Wave Wire Services
LOS ANGELES — A federal judge has given final approval to the city of Los Angeles’ proposed settlement with the L.A. Alliance for Human Rights in which the city will spend up to $3 billion to develop as many as 16,000 beds or housing units for non-mentally ill members of the homeless population.
U.S. District Judge David Carter wrote that the parties have requested that the court retain jurisdiction to enforce the terms of the settlement agreement for a period of five years. The pact is “fair, reasonable, and adequate,” he said.
“The agreement before the court was not achieved in haste — it was the result of long and deliberate good-faith negotiations,” the judge wrote.
Carter said the settlement “creates a structure and enforcement mechanism for the city to create a substantial number of new beds for people experiencing homelessness. While this agreement is not a solution to homelessness, it is a concrete step toward improving the lives of our neighbors who are currently suffering on the streets.”
The City Council voted 12-3 in May to approve the settlement.
Carter is overseeing the March 2020 lawsuit in which L.A. Alliance — a coalition of downtown business owners and sheltered and unsheltered residents — accuses the city and county of Los Angeles of failing to do its part in addressing the homelessness crisis.
Co-defendant Los Angeles County did not participate in the agreement and has scheduled closed-door mediation sessions in efforts to resolve its part of the suit.

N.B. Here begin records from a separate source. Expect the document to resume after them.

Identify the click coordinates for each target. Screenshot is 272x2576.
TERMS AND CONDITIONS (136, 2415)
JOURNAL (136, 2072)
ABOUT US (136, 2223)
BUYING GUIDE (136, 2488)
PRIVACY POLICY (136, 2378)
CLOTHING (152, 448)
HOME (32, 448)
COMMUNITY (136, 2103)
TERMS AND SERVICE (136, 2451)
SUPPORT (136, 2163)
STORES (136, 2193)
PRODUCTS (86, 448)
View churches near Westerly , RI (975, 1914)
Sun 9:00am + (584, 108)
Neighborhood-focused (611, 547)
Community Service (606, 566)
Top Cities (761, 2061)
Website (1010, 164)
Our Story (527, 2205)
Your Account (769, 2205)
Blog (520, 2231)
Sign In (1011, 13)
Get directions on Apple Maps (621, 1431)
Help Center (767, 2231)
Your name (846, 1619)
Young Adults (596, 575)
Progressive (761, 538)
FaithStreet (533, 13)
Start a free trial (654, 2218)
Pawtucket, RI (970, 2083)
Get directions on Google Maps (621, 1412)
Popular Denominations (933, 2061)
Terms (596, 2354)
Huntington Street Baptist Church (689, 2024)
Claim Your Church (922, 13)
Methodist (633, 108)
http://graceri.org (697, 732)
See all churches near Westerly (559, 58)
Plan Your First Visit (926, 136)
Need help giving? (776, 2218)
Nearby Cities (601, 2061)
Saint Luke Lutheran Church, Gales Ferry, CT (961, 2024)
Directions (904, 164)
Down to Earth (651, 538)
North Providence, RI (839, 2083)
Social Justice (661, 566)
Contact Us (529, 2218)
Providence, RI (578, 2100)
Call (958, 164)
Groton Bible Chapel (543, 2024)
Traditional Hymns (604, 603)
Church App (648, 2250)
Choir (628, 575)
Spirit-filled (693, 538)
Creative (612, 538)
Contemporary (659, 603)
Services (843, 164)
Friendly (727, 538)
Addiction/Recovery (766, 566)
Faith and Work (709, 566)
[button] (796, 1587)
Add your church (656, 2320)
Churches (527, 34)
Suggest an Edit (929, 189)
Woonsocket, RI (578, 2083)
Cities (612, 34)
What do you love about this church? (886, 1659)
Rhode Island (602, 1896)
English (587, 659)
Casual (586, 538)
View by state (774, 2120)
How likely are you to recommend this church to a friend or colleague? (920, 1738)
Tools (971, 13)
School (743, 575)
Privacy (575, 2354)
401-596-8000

Carter said at a hearing earlier this month that in the two years that the case has been pending, he has seen efforts by the parties to address the homelessness problem not just in the Skid Row area but throughout the city and county.
There is now “an increasing effort to get thousands, not hundreds, off the streets,” Carter said.
While the settlement does not include Los Angeles County, city officials said the county must be responsible for providing services and housing for homeless individuals with serious mental illness, substance-use issues or chronic physical illnesses.
According to the most recent homeless count, conducted prior to the pandemic in 2020, the countywide homeless population was 66,433, a nearly 13% increase from the previous year. Los Angeles’ homeless population was 36,165, up 14% from the prior year.
Skip Miller, outside counsel for the county, has said that the county “is more than doing its job and doing everything possible to address homelessness without stigmatizing it as a crime. Any assertion that the county has failed on this obligation is utterly baseless.”
Shayla Myers of the Legal Aid Foundation of Los Angeles — an intervenor in the case — recently objected to the proposed settlement, saying the true goal of the city was to enforce anti-camping laws to strong-arm the unsheltered off the streets.